Soudain, une corde se mit à danser devant son visage. Levant les yeux, il s’aperçut que le rebord de la falaise le dissimulait aux terroristes. Ils ne lui lançaient pas une corde pour lui permettre de remonter : ils envoyaient quelqu’un voir s’il y avait des survivants.
Il ôta soigneusement ses bottes qu’il fourra dans l’échancrure de sa chemise d’uniforme. Puis il enroula le bout de corde autour du pied de sa prothèse et ressentit les mouvements de l’homme qui s’était porté volontaire pour partir à la recherche de ses deux compagnons. Après quoi, il saisit la corde à pleines mains et se lança dans le vide avant de se retourner pour se retrouver dos à la paroi. Grâce à la corde nouée autour de sa cheville, il parvint à descendre très lentement, si lentement que l’homme au-dessus de lui ne sentit jamais son poids.
Il lui fallut moins d’une minute pour atteindre le pied de la falaise. Sans son pied artificiel, sa descente aurait alerté le terroriste ou alors la corde lui aurait déchiré les chairs jusqu’à l’os. Arrivé en bas, il se précipita dans une anfractuosité de rocher et jeta un regard prudent vers le haut.
Une voix résonna dans la vallée.
— Je ne vois que des rochers. Je crois qu’ils sont tous les deux morts.
Juan prit le risque de le regarder. Le soldat – ou le terroriste, cela dépendait de ce qu’il découvrirait dans ce camp – observa un moment l’éboulis avant de remonter à l’aide de la corde. Juan, alors, s’effondra sur le sol, submergé par la douleur. Apparemment, il n’avait rien de cassé, mais son corps devait être recouvert d’ecchymoses. Il ne s’accorda que dix minutes de repos : plus longtemps, il se serait raidi au point de ne plus pouvoir bouger.

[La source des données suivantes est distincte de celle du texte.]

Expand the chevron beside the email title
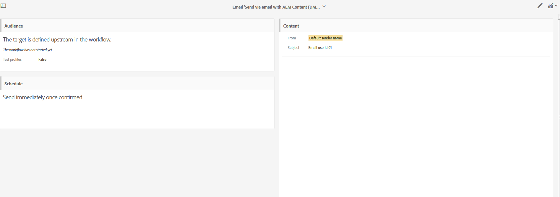Screen dimensions: 560x197 [324, 6]

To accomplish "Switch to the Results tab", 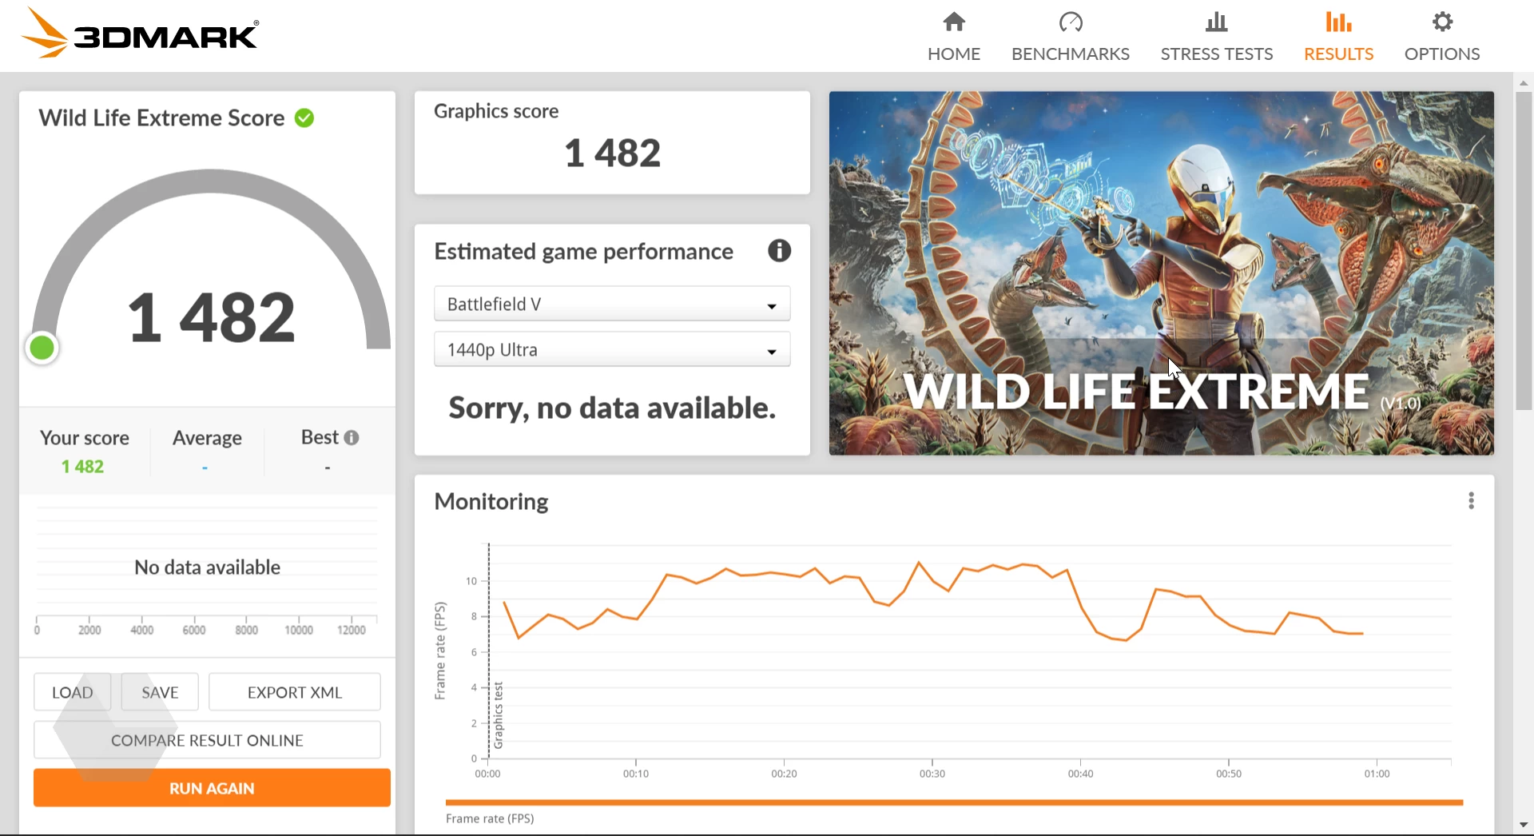I will (x=1338, y=54).
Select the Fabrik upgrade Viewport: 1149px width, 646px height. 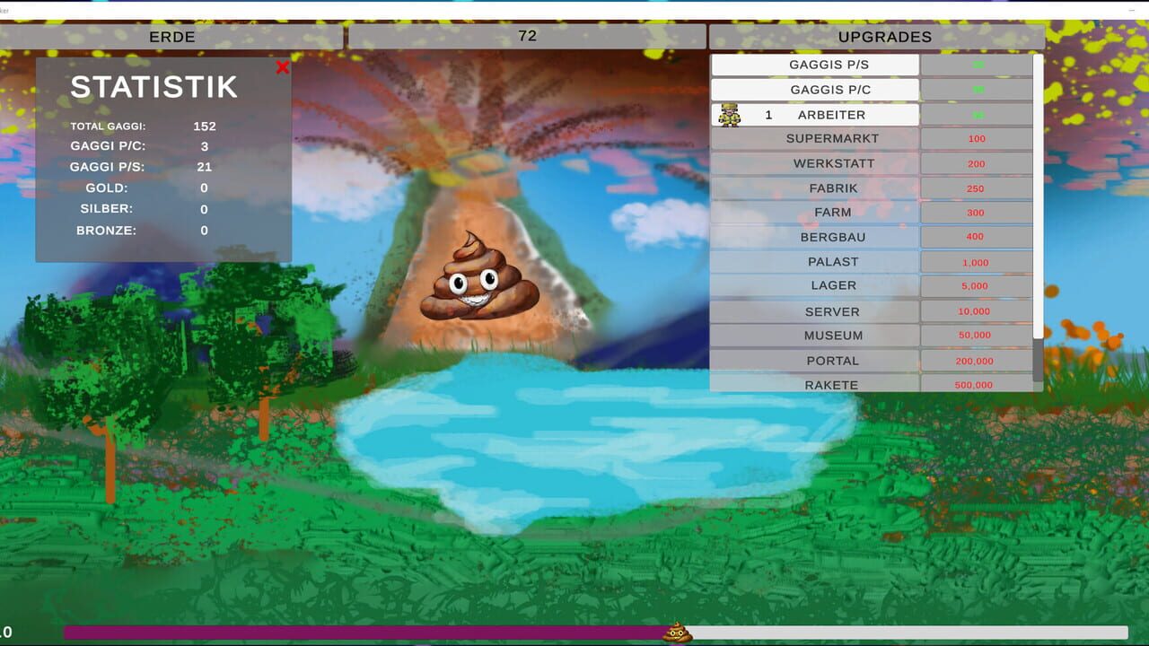(815, 188)
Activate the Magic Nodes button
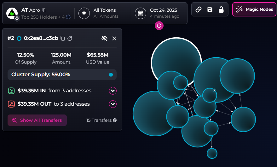Image resolution: width=277 pixels, height=167 pixels. (x=254, y=9)
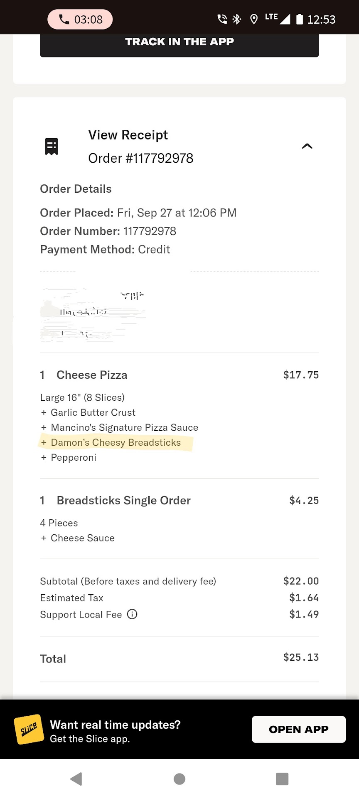Collapse the View Receipt section chevron
The width and height of the screenshot is (359, 799).
[307, 146]
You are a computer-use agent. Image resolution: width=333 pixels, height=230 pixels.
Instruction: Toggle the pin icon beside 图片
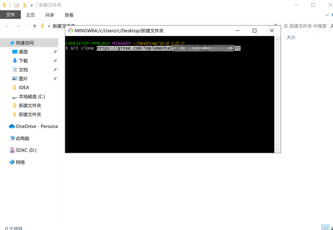pyautogui.click(x=55, y=79)
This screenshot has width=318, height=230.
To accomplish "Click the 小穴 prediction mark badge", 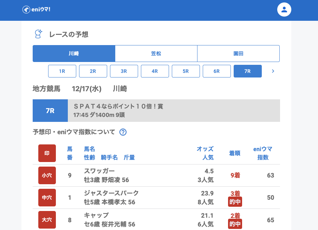I will (47, 175).
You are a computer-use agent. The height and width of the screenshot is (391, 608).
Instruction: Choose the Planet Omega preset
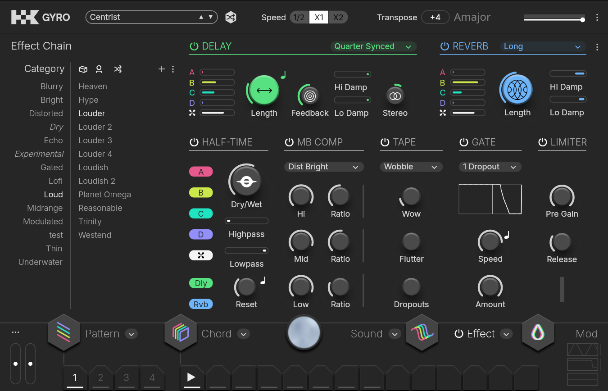pyautogui.click(x=104, y=195)
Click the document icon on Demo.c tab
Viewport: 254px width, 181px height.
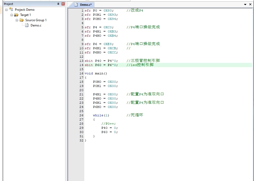point(76,5)
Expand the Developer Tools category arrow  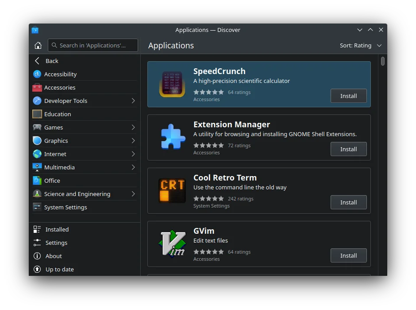click(133, 101)
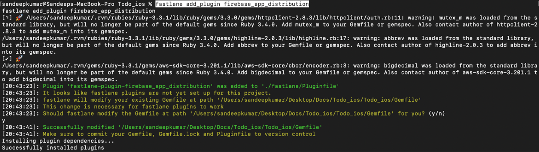Click the first rocket emoji icon
539x152 pixels.
point(19,18)
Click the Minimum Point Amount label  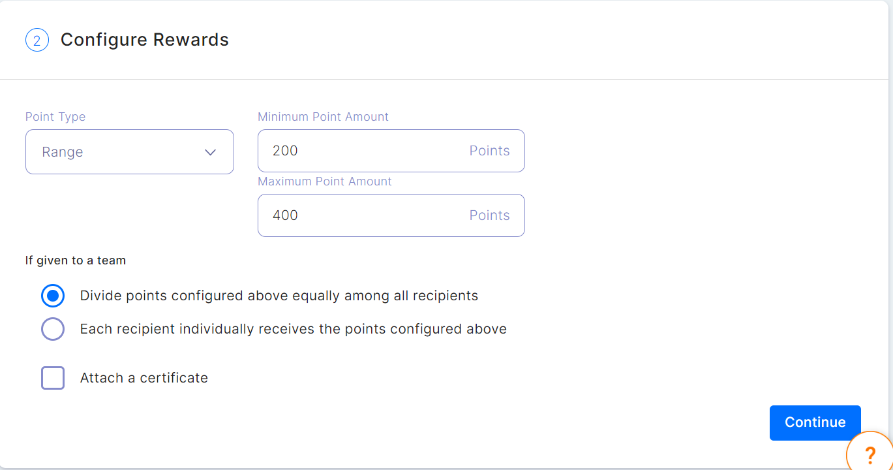(323, 117)
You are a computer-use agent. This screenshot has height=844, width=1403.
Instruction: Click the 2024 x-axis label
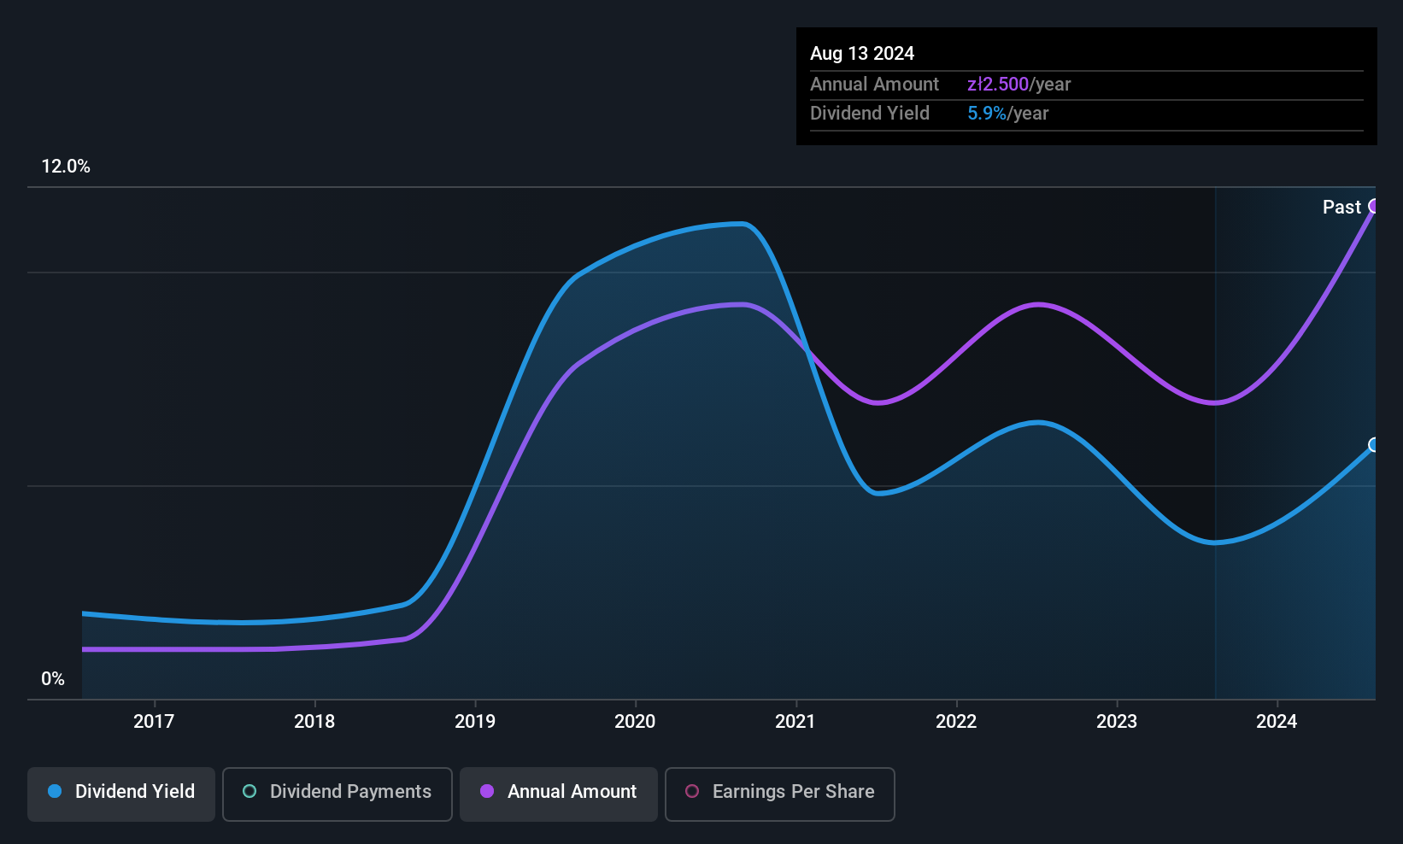pyautogui.click(x=1277, y=721)
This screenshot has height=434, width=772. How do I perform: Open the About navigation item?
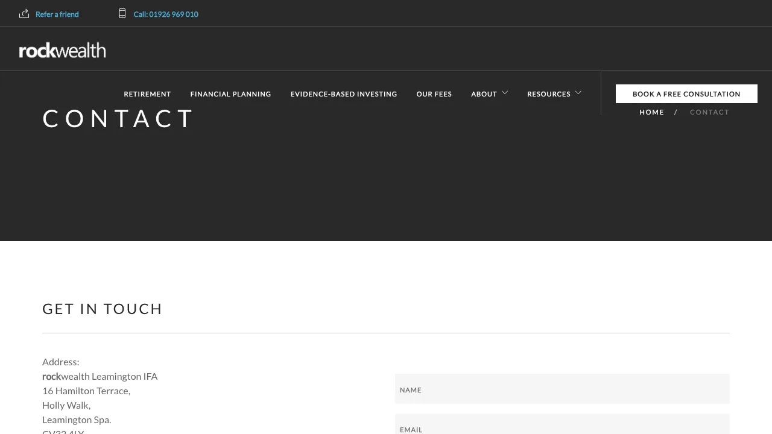(484, 94)
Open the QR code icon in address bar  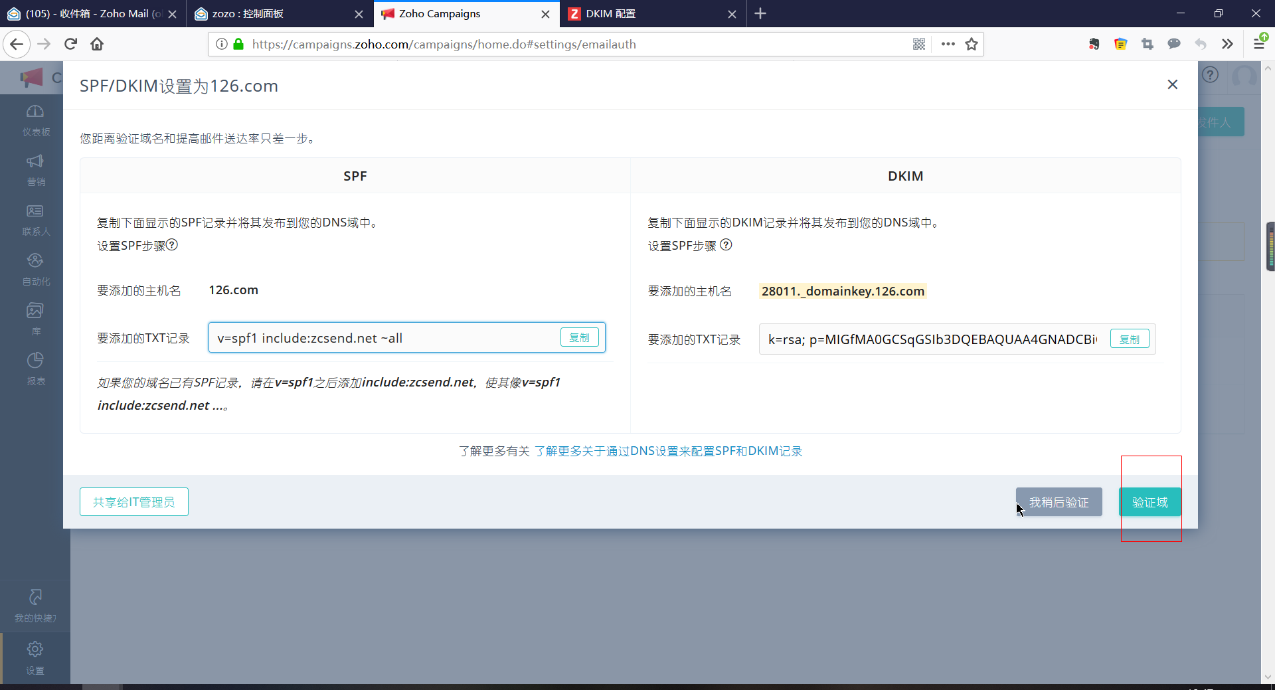919,44
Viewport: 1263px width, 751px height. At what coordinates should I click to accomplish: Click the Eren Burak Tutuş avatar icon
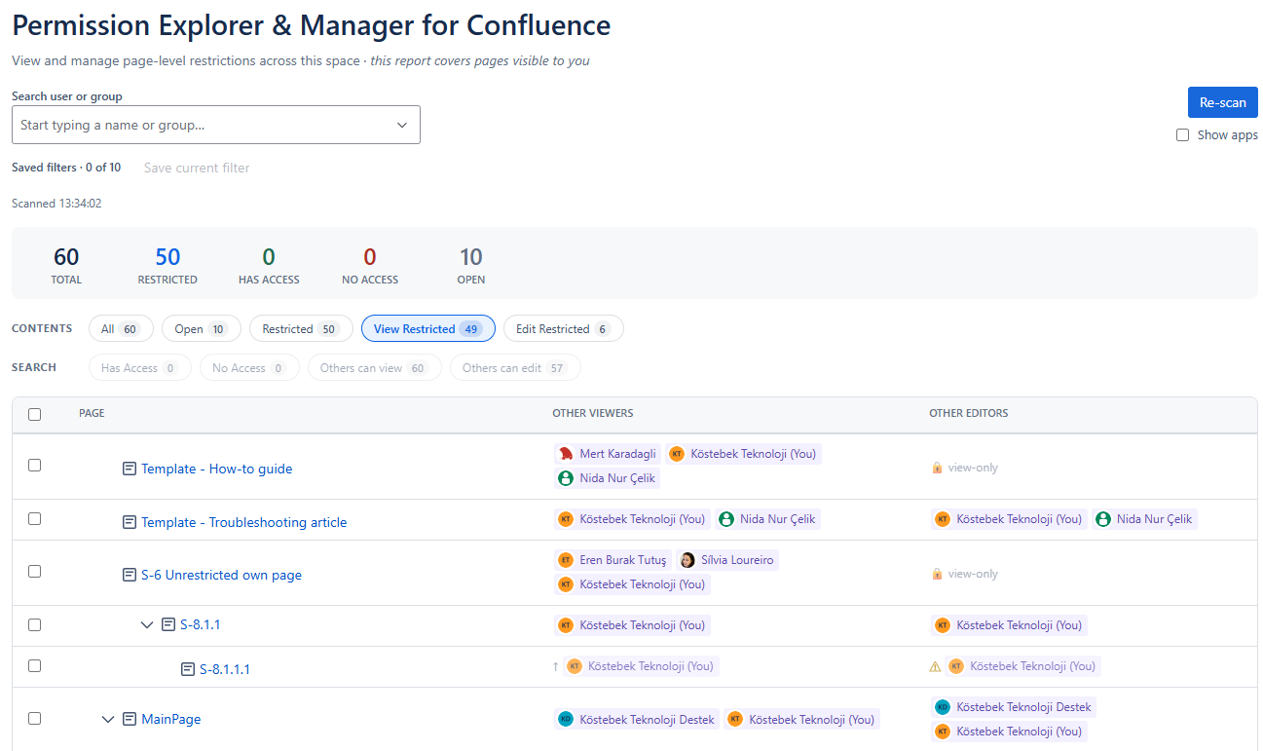(x=566, y=560)
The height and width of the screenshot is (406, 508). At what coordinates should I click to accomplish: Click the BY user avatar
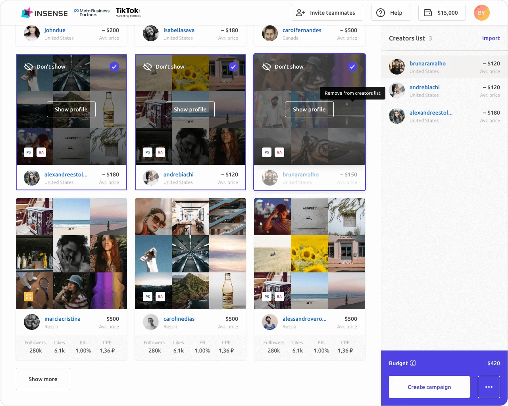coord(481,13)
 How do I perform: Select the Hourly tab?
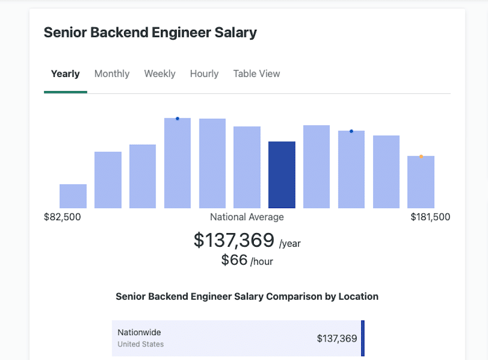(x=204, y=74)
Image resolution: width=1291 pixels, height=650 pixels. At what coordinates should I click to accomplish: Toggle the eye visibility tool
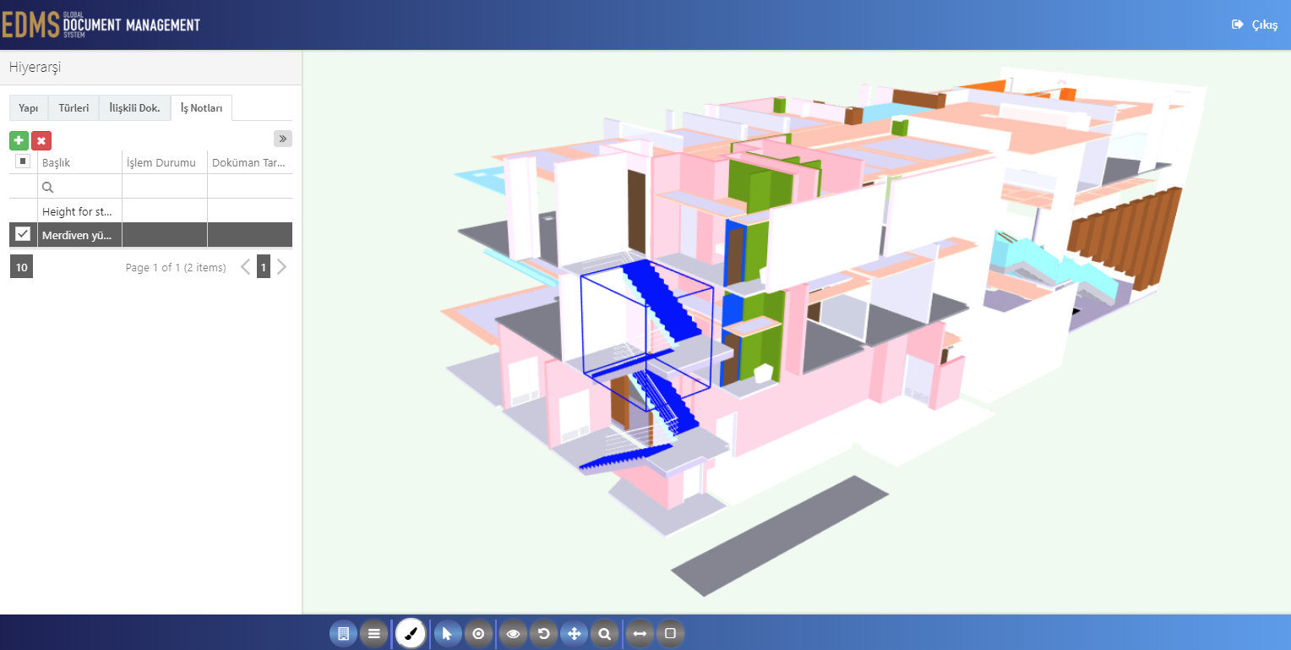[513, 633]
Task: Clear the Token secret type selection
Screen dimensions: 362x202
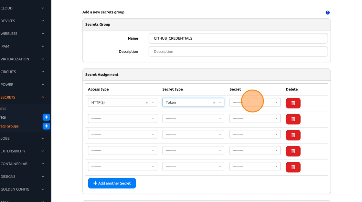Action: pyautogui.click(x=214, y=103)
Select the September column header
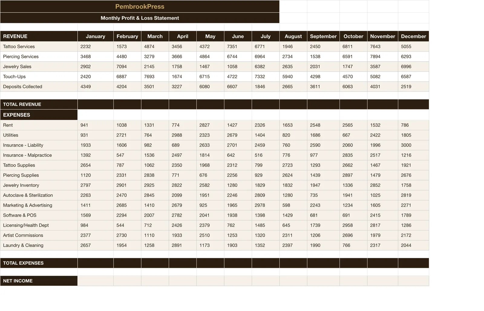 (323, 36)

Au moment de se remettre en route, il découvrit son keffieh, à moitié enfoui dans le sable, et y vit un heureux présage. Il le glissa sur sa tête et déverrouilla sa prothèse de cheville. Il comptait trouver un abri où se dissimuler pour le reste de la journée, puis remonter de l’autre côté du chantier de construction qu’il avait repéré dans la vallée adjacente et qui devait forcément avoir un lien avec le camp d’entraînement.
Une fois là-bas, il lui faudrait une nouvelle fois compter sur la chance pour découvrir ce qu’il en était, avec l’espoir que Fiona Katamora serait détenue dans l’un ou l’autre de ces deux endroits.
Mais tout au fond de lui, il ne croyait guère à la chance.